The study, published online in Science Translational Medicine, was conducted by researchers at the University of California, San Francisco (UCSF).
Kristina Abel, Ph.D., an assistant professor in the department of microbiology & immunology at UNC, who was a faculty member of the University of California, Davis (UCD), at the time of the study explained:
"The research involved a rhesus macaque model of HIV, monkeys who were infected with simian immunodeficiency virus, SIV. The course of SIV infection in these monkeys is quite similar to that of HIV in humans."
During early infection, both HIV and SIV infections cause severe CD4 T cell loss in the gut. This loss of cells impairs the intestinal mucosal barrier and causes the normal flora (bacteria) in the gut to migrate out and trigger the immune system throughout the body.
Abel said: "The immune activation contributes to higher replication of the virus. And so the question is, why do some patients progress from infection to AIDS faster than others?"
In order to find out the researchers examined the balance between certain immune cell populations and found that the presence of Th17 (a subtype of CD4-positive immune cells) cells in the gut "could influence disease outcome."
Th17 cells are usually found at mucosal surfaces and trigger epithelial or outer layer barrier cells to secrete antimicrobial molecules, therefore preventing disease-causing bacteria from penetrating.
In addition, the cells stimulate the generation of "tight junction" proteins. These proteins keep all the cells that make up the intestinal barrier in close contact, "so that bacteria of the normal flora or their products cannot leak out."

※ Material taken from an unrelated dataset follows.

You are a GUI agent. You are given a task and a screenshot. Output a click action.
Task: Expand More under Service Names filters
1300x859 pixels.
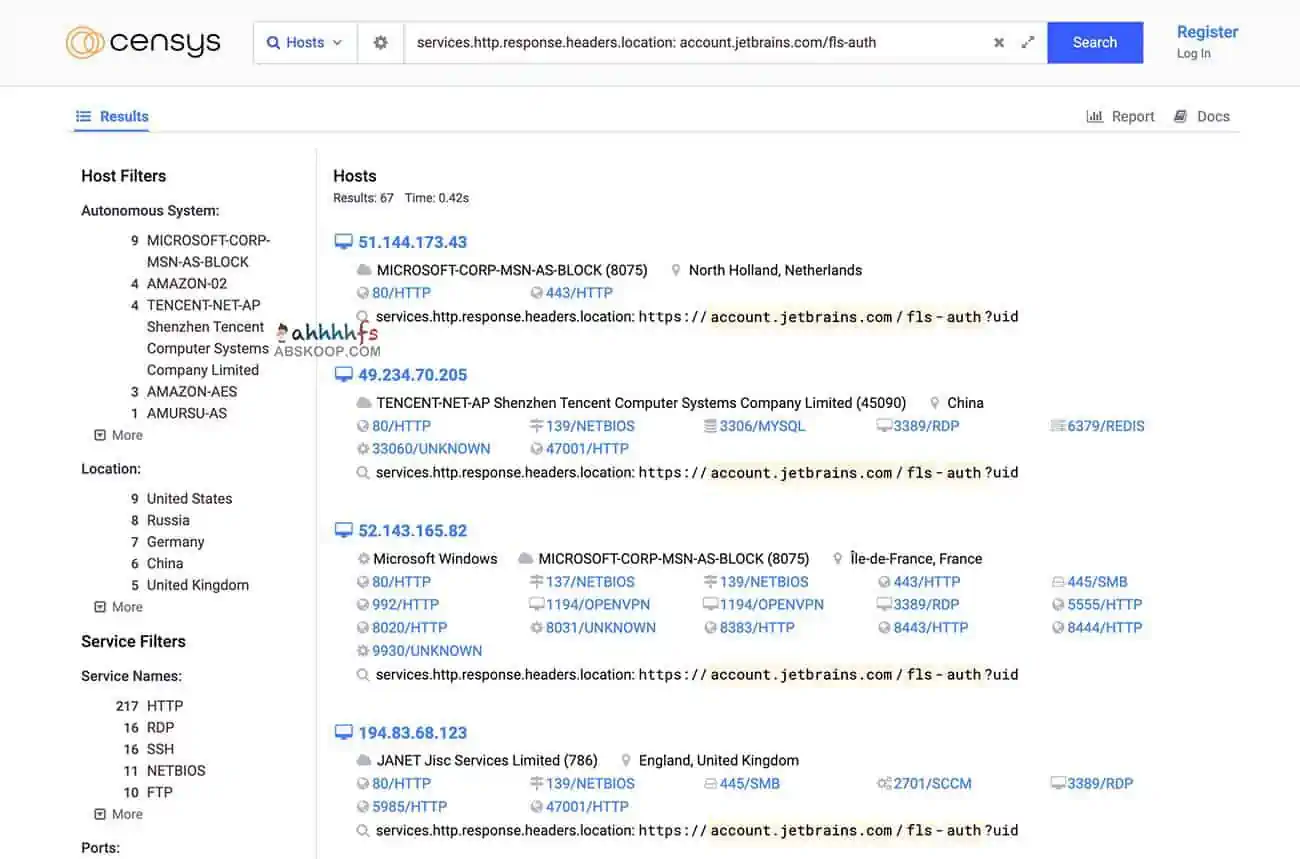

The researchers set out to determine whether infection with the AIDS virus would still significantly effect gut permeability if there was increase of Th17 cells in the gut. In addition, they also wondered if the intestinal barrier was kept intact during early infection with HIV, would it influence the severity of disease progression, on having less severe disease in the long run?

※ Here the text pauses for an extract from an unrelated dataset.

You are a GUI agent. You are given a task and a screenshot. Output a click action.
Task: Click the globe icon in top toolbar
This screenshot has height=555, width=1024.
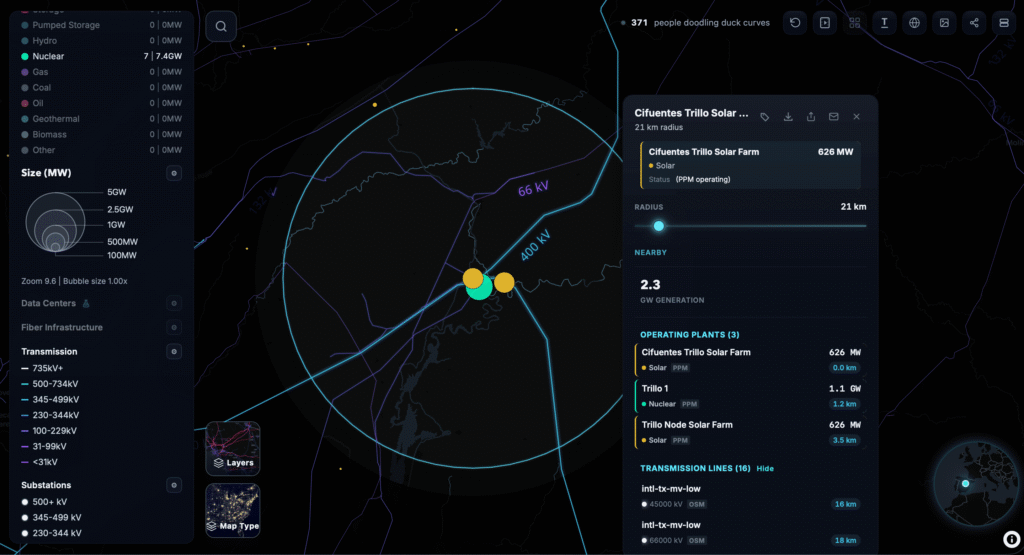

The team found that rhesus macaques with elevated amounts of Th17 cells in blood and intestinal tissue prior to SIV infection subsequently had lower SIV viral loads. Abel explained, "it appears they're more able to control the infection."
Furthermore, they found that disease progression occurred more rapidly among monkeys given a drug that increases regulatory T cells and prevents Th17 cell development. These animals also had elevated levels of SIV virus six months after becoming infected.
"The main message of the study is that the frequencies of certain immune cell populations in the normal, still uninfected individual are important in subsequent disease progression and outcome.
The paper also suggests that treatment aimed at increasing Th17 cells may improve the control of HIV growth by promoting an environment in which T cells having more anti-viral capabilities are produced."